Exercise –
Reproduce the lines below exactly, from the one containing "Task: Click the terminal vertical scrollbar" through the one containing "Given: Open the AA reader text-size menu", both included. Leave out any pictures.

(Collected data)
*** Begin section ***

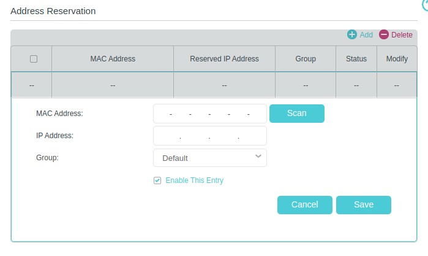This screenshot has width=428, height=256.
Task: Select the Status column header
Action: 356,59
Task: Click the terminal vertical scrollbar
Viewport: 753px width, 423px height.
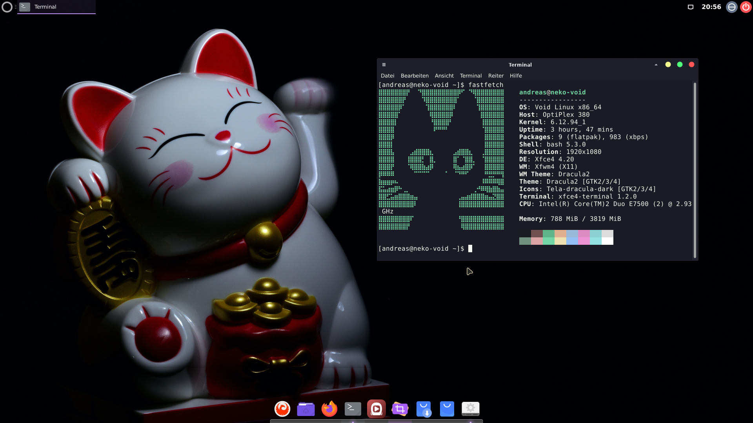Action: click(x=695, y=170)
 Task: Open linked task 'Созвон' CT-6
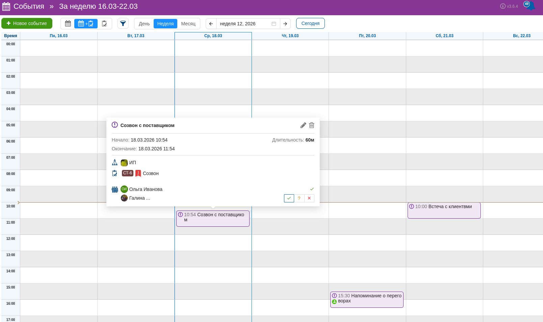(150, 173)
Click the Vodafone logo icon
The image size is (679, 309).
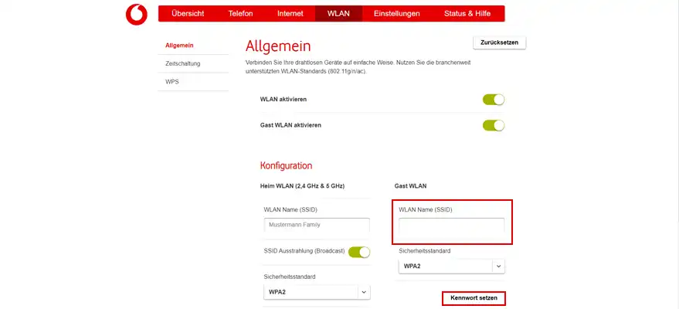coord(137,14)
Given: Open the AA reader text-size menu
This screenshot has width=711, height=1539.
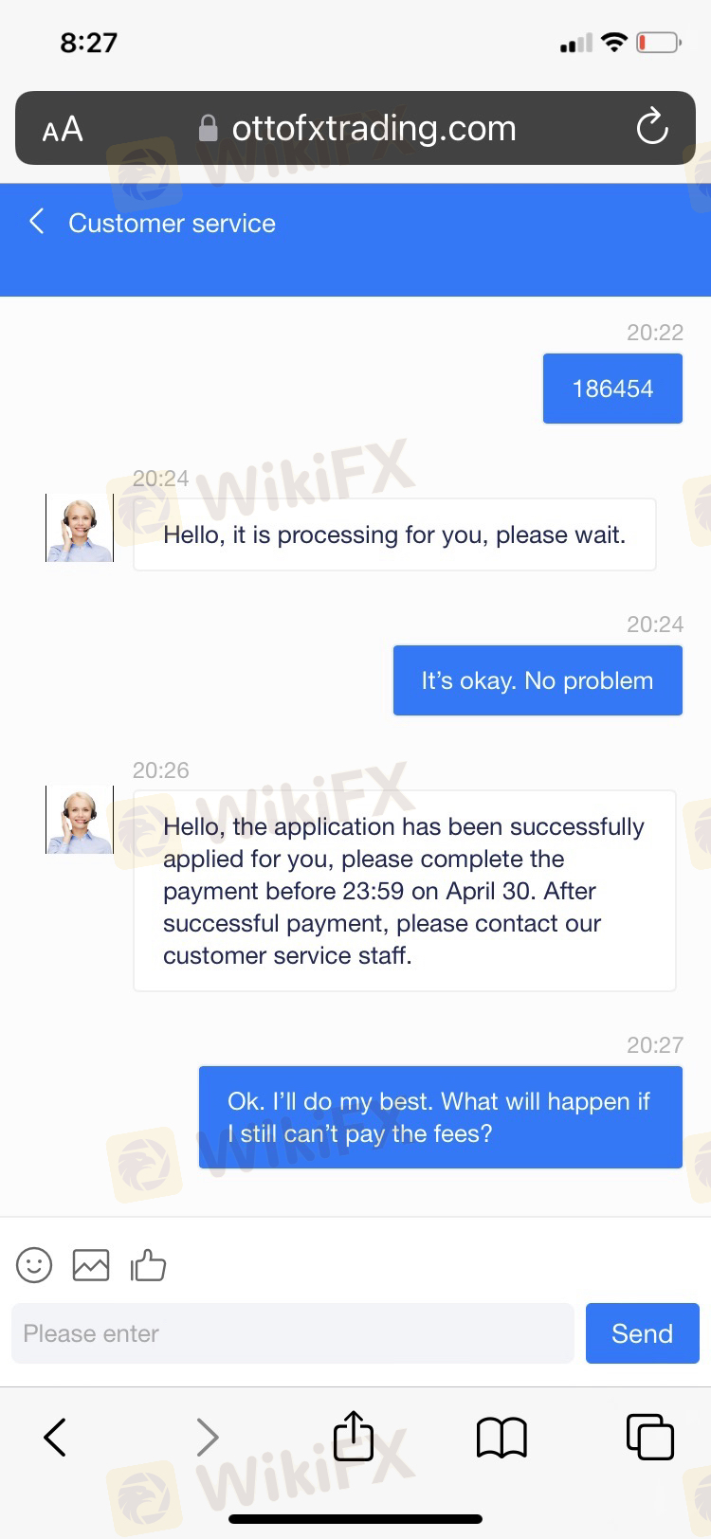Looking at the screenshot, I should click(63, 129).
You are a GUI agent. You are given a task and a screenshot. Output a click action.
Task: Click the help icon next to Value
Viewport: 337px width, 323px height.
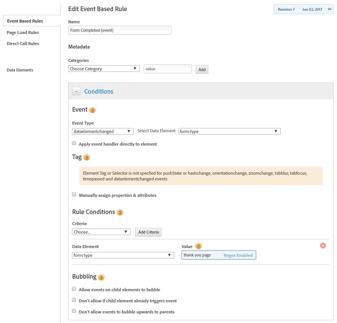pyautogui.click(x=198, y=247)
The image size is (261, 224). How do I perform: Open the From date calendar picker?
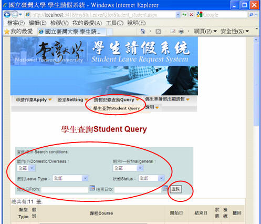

*** End section ***

Response –
Task: Click the terminal vertical scrollbar
Viewport: 753px width, 423px height.
Action: click(x=695, y=170)
 Task: Open linked task 'Созвон' CT-6
(150, 173)
Click the Vodafone logo icon
The image size is (679, 309).
coord(137,14)
Given: Open the AA reader text-size menu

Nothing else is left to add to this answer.